The second implant is more sophisticated and is both a payload downloader and remote access trojan that was dubbed DLRAT. Unlike NineRAT, DLRAT doesn’t use Telegram for C2 but sends information about the infected host over HTTP to a C2 web server. In return the attackers can instruct it to upload local files to the server, to rename files and to download additional payloads.
“The threat actors also created an additional user account on the system, granting it administrative privileges,” the researchers said. “Talos documented this TTP earlier this year, but the activity observed previously was meant to create unauthorized user accounts at the domain level. In this campaign, the operators created a local account, which matches the user account documented by Microsoft: krtbgt.”

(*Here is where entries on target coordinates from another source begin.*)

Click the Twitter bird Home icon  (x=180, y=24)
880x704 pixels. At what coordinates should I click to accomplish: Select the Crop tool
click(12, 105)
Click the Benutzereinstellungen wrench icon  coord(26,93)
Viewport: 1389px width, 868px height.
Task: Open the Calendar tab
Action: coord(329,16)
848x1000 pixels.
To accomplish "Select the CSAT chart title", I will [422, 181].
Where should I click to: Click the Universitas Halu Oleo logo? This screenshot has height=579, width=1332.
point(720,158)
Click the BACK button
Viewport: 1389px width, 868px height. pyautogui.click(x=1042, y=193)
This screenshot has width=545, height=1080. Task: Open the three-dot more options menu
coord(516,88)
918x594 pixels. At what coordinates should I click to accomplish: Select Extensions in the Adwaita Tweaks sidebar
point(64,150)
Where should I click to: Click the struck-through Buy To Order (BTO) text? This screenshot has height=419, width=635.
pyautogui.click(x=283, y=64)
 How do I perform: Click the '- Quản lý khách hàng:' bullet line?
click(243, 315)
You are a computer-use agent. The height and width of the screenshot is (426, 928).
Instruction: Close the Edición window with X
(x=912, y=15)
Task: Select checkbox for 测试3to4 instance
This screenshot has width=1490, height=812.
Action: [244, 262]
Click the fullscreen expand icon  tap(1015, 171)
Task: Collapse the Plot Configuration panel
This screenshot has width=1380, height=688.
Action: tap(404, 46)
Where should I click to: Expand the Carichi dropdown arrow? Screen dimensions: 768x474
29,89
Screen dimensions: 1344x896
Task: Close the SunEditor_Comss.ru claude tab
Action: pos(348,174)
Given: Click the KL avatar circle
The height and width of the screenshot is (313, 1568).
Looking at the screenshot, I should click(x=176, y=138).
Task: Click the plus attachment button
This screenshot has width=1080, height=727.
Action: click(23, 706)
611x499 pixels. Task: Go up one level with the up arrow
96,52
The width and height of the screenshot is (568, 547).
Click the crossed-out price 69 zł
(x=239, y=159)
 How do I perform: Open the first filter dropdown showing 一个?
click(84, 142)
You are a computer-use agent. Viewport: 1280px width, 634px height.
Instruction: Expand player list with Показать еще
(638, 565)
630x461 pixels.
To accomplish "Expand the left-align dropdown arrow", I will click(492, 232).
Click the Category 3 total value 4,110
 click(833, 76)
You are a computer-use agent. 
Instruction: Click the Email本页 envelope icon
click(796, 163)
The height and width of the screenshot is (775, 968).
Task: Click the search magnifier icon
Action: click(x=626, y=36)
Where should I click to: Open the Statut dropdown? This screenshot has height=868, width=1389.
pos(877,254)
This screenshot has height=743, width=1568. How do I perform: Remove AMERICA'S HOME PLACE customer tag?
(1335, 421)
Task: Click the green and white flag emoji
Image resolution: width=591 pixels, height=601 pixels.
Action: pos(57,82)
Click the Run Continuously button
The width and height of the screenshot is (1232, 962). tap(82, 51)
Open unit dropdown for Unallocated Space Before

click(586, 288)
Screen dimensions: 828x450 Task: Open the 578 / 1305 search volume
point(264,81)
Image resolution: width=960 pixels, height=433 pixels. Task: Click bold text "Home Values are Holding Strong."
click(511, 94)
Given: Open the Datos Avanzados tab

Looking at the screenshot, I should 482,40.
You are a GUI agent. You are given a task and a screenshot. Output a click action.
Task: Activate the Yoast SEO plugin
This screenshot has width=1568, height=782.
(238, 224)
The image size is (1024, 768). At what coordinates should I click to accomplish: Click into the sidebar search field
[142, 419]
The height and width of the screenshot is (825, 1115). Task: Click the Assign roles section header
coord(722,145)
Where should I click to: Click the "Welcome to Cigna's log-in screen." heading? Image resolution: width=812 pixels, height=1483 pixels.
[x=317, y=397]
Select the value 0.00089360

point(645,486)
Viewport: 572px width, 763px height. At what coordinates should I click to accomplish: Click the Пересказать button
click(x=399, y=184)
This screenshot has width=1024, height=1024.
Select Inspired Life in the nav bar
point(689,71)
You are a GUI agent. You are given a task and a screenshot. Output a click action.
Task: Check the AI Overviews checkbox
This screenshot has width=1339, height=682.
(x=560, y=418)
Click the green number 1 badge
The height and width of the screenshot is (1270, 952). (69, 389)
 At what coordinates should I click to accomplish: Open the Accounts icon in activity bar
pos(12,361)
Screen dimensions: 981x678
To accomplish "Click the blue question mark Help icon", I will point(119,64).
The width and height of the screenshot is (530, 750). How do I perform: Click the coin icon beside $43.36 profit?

Log4j is the gift that keeps on giving
Log4Shell was originally reported on December 9, 2021, and is in a highly popular Java library called Log4j. Because of the library’s widespread use, the vulnerability impacted millions of Java applications — both applications that companies developed in-house, as well as commercial products from many software developers.
Patches became available for Log4j days after the flaw was announced, but it took months for all impacted vendors to release patches and for organizations to update their internal apps. Despite the big publicity that the flaw received, two years later a large enough number of systems appear to remain vulnerable for groups like Lazarus to still use the exploit. According to software supply chain management company Sonatype that also operates the Central Repository for Java components, over 20% of Log4j downloads continue to be for vulnerable versions.
Application security firm Veracode reports that based on its own telemetry only 2.8% of tested applications are still using versions of Log4j with the Log4Shell vulnerabilities. However, an additional 3.8% use a version of Log4j 2.x vulnerable to another high-severity issue tracked as CVE-2021-44832 and a third of all applications that include Log4j continue to use the older 1.x series of the library that has reached end of life and has not received security patches for a long time. While Log4j 1.x is not affected by Log4Shell, it currently has seven other high and critical vulnerabilities that remain unfixed.
“Our research also found that once developers are alerted to a vulnerable library through a scan, they fix them relatively quickly: 50% of vulnerabilities are fixed in 89 days overall, in 65 days for high severity vulnerabilities and in 107 days for medium severity vulnerabilities,” Veracode’s chief research officer Chris Eng said in a blog post. “This contradicts the Log4j data above, which shows that remediation is not happening quickly for this open-source library, especially for Log4j 1.2.x.”